The team of researchers led by Emanuela Cristiani from The McDonald Institute for Archaeological Research, University of Cambridge used polarised microscopy to study micro-fossils trapped in the dental calculus (ancient calcified dental plaque) of 9 individuals dated to the Late Mesolithic (c. 6600-6450 BC) and the Mesolithic-Neolithic transition phase (c. 6200-5900 BC) from the site of Vlasac in the Danube Gorges. The remains were recovered from this site during excavations from 2006 to 2009 by Dušan Borić, Cardiff University.

“The deposition of mineralised plaque ends with the death of the individual, therefore, dental calculus has sealed unique human biographic information about Mesolithic dietary preferences and lifestyle,” said Cristiani.

“What we happened to discover has a tremendous significance as it challenges the established view of the Neolithization in Europe,” she said.

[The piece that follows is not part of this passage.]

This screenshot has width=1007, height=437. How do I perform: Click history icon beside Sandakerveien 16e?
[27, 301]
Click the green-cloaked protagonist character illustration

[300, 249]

“Microfossils trapped in dental calculus are a direct evidence that plant foods were an important source of energy within Mesolithic forager diet. More significantly, though, they reveal that domesticated plants were introduced to the Balkans independently from the rest of Neolithic novelties such as domesticated animals and artefacts, which accompanied the arrival of farming communities in the region”.

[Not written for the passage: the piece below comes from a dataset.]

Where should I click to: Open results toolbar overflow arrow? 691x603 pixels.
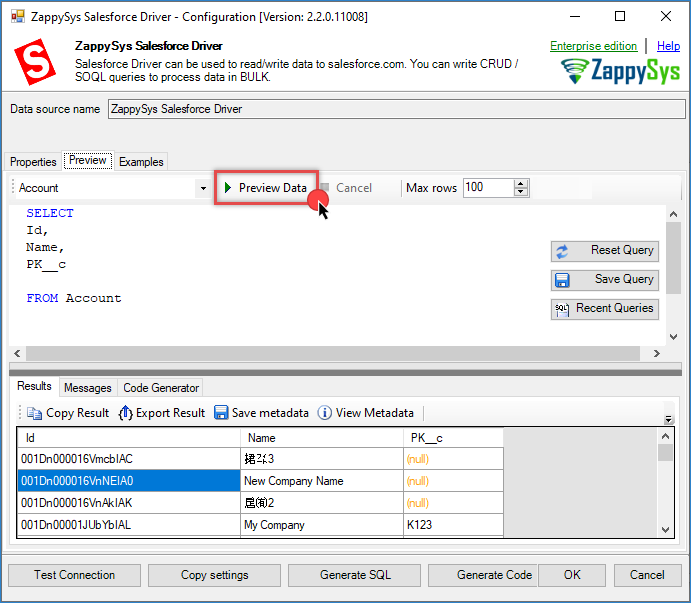668,419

These results suggest that the hitherto held notion of the “Neolithic package” may have to be reconsidered. Archaeologists use the concept of “Neolithic package” to refer to the group of elements that appear in the Early Neolithic settlements of Southeast Europe: pottery, domesticates and cultigens, polished axes, ground stones and timber houses.

This region of the central Balkans has yielded unprecedented data for other areas with a known Mesolithic forager presence in Europe. Dental tartar samples were also taken from three Early Neolithic (c. 5900-5700 BC) female burials from the site of Lepenski Vir, located around 3 km upstream from Vlasac.

Although researchers agree that Mesolithic diet in the Danube Gorges was largely based on terrestrial, or riverine protein-rich resources, the team also found that starch granules preserved in the dental calculus from Vlasac were consistent with domestic species such as wheat (Triticum monococcum, Triticum dicoccum) and barley (Hordeum distichon), which were also the main crops found among Early Neolithic communities of southeast Europe.

Domestic species were consumed together with other wild species of the Aveneae tribe (oats), Fabaeae tribe (peas and beans) and grasses of the Paniceae tribe.

These preserved starch granules provide the first direct evidence that Neolithic domestic cereals had already reached inland foragers deep in the Balkan hinterland by c. 6600 BC.

Their introduction in the Mesolithic societies was likely eased by social networks between local foragers and the first Neolithic communities.

Archaeological starch grains were interpreted using a large collection of microremains from modern plants native to the central Balkans and the Mediterranean region.

“Most of the starch granules that we identified in the Late Mesolithic calculus of the central Balkans are consistent with plants that became key staple domestic foods with the start of the Neolithic in this region” said Cristiani.

Anita Radini, University of York added, “In the central Balkans, foragers’ familiarity with domestic Cerealia grasses from c. 6500 BC, if not earlier, might have eased the later quick adoption of agricultural practices.”

The findings are published in the journal Proceedings of the National Academy of Sciences.